Antes, o mandato só poderia ser interrompido pelo Conselho Curador ou pela própria renúncia do diretor-presidente. Atualmente, com a MP, o ocupante do cargo pode ser trocado a qualquer momento, de acordo com os interesses do Palácio do Planalto. Para Ricardo Melo, que chegou a vencer uma batalha judicial no ano passado, antes de ser definitivamente deposto, a mudança atingiu diretamente o caráter público da EBC:

“A independência da EBC, o que é absolutamente indispensável e fundamental quando se fala de uma comunicação realmente plural, autônoma, apartidária e que não fique ligada aos desígnios governamentais – como ocorre, por exemplo, com a Voz do Brasil, que é simplesmente uma reprodutora dos atos oficias –, foi ferida de morte”, analisa o ex-diretor.

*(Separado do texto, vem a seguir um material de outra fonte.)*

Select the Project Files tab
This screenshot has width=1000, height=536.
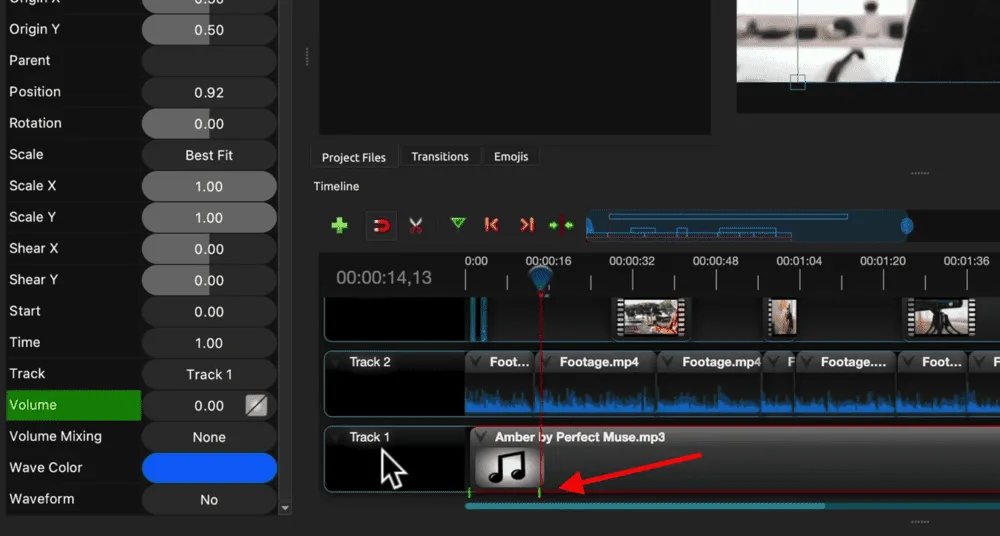(x=353, y=158)
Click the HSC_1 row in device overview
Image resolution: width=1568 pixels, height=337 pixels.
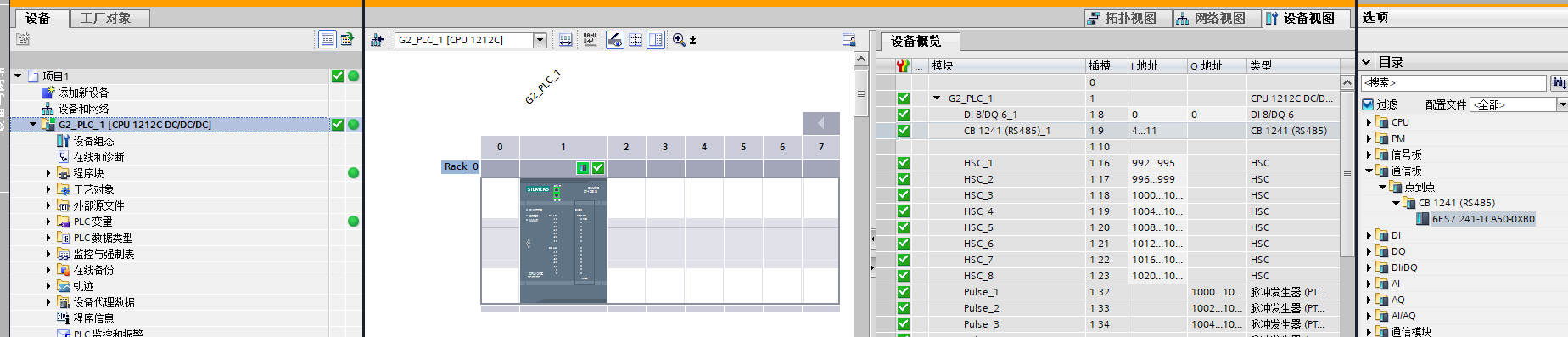[x=1107, y=163]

A nota dos conselheiros faz referência ainda a um “excesso de governismo” na cobertura jornalística da empresa. A crítica também é feita pela Comissão de Empregados da EBC.

“Não se discute mais pauta, quais matérias são relevantes, quais os assuntos importantes, como detalhar os assuntos, como profundar certas coberturas. O que se tem feito, via de regra, é o jornalismo oficialesco, que simplesmente dá o que o governo fala – no caso, a Presidência e os ministérios – e a base aliada no Congresso. Tudo que foge disso tem tido muita dificuldade para ser trabalhado e para ser publicado”, aponta o funcionário Ivan Richard, membro da Comissão.

O problema tem sido exposto também pela Ouvidoria da EBC. O órgão tem criticado com frequência a falta de contraponto em reportagens e programas que abordam as propostas do atual governo.

Outro lado

O Brasil de Fato procurou a assessoria de imprensa da EBC para tratar as críticas apontadas pelas fontes ouvidas nesta reportagem, mas não obteve retorno até o fechamento da matéria. O espaço continua aberto, caso a empresa queira se manifestar.